--- Task input Enclosed Below ---

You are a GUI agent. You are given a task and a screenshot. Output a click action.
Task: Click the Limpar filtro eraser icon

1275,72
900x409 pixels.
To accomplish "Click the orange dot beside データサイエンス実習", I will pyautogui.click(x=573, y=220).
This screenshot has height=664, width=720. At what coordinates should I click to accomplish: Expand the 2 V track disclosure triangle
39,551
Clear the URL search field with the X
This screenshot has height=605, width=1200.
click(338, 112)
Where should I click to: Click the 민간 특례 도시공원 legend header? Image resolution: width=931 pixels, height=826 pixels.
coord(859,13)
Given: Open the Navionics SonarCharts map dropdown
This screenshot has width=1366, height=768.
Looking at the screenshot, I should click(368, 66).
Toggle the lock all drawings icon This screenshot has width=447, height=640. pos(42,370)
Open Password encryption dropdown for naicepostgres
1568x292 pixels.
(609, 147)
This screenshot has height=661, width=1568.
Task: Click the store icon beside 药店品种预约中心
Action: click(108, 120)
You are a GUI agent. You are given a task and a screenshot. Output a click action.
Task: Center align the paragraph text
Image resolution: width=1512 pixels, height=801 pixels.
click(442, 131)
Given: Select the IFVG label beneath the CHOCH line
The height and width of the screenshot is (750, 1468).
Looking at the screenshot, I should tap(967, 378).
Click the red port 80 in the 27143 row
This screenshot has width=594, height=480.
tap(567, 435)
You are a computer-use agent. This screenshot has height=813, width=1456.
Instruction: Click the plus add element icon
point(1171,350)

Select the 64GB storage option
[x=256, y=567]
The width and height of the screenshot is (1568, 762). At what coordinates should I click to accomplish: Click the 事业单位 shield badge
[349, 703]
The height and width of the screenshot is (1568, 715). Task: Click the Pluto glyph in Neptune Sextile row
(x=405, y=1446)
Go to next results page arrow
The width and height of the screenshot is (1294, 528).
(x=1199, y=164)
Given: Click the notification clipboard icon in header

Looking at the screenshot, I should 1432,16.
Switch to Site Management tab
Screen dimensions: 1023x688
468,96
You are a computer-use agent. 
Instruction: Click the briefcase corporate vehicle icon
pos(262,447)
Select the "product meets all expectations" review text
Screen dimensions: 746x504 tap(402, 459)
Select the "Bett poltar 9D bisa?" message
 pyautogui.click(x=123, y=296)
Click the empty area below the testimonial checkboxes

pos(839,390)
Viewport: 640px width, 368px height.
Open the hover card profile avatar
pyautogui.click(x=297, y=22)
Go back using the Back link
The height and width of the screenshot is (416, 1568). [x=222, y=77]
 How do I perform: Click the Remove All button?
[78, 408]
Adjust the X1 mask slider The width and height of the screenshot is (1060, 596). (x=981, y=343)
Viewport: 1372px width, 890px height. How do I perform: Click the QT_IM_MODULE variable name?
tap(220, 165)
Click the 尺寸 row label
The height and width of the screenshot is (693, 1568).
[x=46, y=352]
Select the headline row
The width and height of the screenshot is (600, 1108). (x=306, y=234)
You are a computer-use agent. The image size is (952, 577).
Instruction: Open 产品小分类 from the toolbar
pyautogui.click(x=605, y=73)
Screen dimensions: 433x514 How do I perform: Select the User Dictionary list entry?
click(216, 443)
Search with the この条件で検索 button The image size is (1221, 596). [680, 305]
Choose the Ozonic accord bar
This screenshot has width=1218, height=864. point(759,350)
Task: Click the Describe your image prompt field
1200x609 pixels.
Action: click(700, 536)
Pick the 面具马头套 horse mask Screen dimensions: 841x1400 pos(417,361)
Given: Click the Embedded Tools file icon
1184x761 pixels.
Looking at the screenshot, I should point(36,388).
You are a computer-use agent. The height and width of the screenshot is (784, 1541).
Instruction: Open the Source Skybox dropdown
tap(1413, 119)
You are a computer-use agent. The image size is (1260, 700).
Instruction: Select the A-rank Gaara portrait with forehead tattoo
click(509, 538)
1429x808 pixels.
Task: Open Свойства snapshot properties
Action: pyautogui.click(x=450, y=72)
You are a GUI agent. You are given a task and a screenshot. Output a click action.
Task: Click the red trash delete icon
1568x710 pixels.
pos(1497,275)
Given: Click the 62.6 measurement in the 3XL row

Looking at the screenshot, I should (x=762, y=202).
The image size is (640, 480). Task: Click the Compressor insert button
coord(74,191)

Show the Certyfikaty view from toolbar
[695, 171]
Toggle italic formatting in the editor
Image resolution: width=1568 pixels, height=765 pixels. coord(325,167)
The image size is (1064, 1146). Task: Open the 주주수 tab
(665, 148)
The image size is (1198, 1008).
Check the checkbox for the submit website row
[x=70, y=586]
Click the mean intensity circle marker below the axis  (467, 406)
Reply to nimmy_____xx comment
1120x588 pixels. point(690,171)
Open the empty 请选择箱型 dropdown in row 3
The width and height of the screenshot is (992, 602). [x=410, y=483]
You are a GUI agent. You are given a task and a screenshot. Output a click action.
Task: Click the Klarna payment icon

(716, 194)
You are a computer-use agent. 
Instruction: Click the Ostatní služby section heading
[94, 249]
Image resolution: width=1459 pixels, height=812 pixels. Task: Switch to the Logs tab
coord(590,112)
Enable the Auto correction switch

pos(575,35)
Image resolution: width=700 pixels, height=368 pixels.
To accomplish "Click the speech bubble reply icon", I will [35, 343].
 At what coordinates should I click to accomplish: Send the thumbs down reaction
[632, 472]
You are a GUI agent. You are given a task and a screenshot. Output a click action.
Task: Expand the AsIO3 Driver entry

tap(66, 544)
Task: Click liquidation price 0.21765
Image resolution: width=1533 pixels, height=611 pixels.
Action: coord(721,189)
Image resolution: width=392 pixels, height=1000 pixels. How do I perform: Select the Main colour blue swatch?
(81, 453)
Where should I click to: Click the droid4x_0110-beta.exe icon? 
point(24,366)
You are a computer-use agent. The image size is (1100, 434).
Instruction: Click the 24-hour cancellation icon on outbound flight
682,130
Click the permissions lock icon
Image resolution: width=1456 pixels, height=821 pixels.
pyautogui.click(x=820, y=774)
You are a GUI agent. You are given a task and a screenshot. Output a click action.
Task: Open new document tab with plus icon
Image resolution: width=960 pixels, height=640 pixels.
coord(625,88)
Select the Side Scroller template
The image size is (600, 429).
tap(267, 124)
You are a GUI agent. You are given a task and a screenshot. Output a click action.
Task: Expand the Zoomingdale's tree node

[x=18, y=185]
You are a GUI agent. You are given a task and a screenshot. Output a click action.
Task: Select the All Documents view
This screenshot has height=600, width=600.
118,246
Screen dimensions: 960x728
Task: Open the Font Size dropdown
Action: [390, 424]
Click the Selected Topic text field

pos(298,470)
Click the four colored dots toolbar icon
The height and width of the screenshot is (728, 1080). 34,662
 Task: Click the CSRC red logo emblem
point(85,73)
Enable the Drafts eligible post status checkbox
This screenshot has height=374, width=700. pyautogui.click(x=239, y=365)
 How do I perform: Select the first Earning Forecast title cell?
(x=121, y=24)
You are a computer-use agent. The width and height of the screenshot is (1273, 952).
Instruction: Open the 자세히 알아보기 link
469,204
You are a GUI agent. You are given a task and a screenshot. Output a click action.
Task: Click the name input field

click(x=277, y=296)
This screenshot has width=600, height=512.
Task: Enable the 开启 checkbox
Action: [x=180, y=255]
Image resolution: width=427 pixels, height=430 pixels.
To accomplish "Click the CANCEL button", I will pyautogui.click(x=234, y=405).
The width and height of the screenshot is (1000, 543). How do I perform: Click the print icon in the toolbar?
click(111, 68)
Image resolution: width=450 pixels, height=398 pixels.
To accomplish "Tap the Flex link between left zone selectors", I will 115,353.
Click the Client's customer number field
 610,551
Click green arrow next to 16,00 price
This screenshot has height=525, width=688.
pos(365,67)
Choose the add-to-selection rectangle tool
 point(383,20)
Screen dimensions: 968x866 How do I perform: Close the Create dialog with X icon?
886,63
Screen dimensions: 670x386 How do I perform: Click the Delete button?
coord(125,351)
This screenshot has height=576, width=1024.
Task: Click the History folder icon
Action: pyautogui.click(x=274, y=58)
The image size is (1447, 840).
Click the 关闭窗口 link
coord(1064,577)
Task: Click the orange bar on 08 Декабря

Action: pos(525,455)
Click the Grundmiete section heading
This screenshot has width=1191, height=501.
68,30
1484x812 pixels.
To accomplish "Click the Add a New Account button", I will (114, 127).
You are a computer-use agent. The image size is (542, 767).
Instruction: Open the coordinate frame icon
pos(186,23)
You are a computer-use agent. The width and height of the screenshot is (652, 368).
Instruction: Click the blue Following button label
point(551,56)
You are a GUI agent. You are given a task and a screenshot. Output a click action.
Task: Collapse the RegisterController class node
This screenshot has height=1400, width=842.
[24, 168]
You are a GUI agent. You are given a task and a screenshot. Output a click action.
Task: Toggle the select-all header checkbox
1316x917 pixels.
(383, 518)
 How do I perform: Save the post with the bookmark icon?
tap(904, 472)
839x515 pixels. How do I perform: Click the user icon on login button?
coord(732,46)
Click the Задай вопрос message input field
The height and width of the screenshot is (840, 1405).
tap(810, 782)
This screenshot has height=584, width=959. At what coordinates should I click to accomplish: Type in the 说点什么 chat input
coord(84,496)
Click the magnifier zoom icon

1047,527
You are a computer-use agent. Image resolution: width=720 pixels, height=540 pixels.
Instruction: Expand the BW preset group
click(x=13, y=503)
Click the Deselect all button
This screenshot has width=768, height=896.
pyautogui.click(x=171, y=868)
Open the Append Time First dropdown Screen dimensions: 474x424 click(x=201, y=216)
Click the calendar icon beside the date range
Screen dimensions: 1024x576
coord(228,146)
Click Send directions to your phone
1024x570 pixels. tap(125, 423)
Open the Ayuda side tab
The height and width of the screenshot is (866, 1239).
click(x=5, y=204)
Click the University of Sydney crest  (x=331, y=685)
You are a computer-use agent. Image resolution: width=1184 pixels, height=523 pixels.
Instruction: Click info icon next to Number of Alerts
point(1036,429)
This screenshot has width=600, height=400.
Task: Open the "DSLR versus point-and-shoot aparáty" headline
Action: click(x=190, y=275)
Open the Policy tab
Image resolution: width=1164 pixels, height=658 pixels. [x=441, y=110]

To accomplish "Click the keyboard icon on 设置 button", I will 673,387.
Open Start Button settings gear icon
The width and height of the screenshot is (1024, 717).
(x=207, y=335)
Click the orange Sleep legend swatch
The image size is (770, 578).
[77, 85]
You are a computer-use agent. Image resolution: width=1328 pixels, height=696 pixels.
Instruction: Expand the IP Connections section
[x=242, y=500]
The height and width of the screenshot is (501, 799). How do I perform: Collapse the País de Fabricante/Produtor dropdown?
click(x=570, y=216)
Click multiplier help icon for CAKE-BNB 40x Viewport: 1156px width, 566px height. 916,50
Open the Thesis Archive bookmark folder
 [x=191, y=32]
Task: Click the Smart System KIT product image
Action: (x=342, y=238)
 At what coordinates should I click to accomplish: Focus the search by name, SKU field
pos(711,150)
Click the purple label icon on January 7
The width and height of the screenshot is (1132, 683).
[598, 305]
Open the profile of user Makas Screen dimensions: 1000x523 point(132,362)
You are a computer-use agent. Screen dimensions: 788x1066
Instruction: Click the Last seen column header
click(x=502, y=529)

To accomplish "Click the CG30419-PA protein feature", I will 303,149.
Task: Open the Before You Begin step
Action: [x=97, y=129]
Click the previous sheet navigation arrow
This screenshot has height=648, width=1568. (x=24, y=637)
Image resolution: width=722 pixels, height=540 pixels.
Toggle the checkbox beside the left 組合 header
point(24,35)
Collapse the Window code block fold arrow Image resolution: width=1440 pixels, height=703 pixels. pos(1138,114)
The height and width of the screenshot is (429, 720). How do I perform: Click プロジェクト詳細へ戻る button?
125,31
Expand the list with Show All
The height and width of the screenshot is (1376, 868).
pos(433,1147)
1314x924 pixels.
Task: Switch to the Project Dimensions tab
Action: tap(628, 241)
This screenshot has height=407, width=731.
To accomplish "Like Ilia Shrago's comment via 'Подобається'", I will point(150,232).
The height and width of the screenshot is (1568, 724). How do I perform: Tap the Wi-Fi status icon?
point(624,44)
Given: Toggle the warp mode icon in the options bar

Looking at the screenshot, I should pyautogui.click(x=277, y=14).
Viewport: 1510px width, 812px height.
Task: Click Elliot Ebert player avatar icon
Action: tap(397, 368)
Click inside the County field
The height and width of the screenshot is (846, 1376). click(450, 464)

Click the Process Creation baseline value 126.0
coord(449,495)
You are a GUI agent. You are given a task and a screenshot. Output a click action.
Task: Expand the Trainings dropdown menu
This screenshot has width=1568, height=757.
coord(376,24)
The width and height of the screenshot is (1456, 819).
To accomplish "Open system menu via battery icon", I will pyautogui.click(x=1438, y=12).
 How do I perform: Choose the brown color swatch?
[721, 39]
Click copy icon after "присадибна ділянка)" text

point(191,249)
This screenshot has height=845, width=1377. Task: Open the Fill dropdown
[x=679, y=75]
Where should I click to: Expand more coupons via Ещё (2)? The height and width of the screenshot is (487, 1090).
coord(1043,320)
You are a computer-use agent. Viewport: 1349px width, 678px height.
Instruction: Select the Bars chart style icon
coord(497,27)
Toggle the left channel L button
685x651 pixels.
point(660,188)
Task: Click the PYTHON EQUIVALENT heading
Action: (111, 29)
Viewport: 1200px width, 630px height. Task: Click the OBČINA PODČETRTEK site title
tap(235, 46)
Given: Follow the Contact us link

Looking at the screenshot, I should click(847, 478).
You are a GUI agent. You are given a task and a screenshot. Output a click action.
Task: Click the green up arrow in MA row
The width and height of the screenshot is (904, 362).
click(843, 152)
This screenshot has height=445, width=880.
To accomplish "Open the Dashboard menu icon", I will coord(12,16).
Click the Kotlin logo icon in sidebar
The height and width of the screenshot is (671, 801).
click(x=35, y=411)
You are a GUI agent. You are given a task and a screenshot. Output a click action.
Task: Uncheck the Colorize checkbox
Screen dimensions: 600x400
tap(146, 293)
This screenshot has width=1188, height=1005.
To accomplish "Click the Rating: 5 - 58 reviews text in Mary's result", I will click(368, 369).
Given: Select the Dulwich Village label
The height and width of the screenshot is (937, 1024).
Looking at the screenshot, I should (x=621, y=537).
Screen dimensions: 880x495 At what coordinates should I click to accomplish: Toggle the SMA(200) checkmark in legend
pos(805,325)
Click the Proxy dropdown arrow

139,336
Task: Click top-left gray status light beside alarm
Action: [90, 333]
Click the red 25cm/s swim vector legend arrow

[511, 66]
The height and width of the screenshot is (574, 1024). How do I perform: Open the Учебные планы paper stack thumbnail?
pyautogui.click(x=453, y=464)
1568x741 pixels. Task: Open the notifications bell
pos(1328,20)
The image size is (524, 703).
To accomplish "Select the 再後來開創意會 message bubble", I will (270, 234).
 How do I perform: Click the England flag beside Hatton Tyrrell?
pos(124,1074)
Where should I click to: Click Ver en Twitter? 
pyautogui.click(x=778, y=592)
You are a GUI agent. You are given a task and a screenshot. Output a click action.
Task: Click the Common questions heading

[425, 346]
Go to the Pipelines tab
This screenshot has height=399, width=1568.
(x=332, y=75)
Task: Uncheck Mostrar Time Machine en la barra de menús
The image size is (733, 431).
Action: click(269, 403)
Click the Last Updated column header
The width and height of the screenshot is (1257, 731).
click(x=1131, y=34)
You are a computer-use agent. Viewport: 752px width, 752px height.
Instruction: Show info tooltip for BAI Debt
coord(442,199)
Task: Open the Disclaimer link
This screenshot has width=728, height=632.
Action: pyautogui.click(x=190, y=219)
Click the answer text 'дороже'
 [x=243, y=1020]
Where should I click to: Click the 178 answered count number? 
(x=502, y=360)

--- End of Enclosed Task input ---

Please make an exact copy of the lines above from the line with "This screenshot has height=845, width=1377." through the line with "This screenshot has height=445, width=880.", both ends included.

Answer for this exercise:
This screenshot has height=845, width=1377. Task: Open the Fill dropdown
[x=679, y=75]
Where should I click to: Expand more coupons via Ещё (2)? The height and width of the screenshot is (487, 1090).
coord(1043,320)
You are a computer-use agent. Viewport: 1349px width, 678px height.
Instruction: Select the Bars chart style icon
coord(497,27)
Toggle the left channel L button
685x651 pixels.
point(660,188)
Task: Click the PYTHON EQUIVALENT heading
Action: (111, 29)
Viewport: 1200px width, 630px height. Task: Click the OBČINA PODČETRTEK site title
tap(235, 46)
Given: Follow the Contact us link

Looking at the screenshot, I should click(847, 478).
You are a GUI agent. You are given a task and a screenshot. Output a click action.
Task: Click the green up arrow in MA row
The width and height of the screenshot is (904, 362).
click(843, 152)
This screenshot has height=445, width=880.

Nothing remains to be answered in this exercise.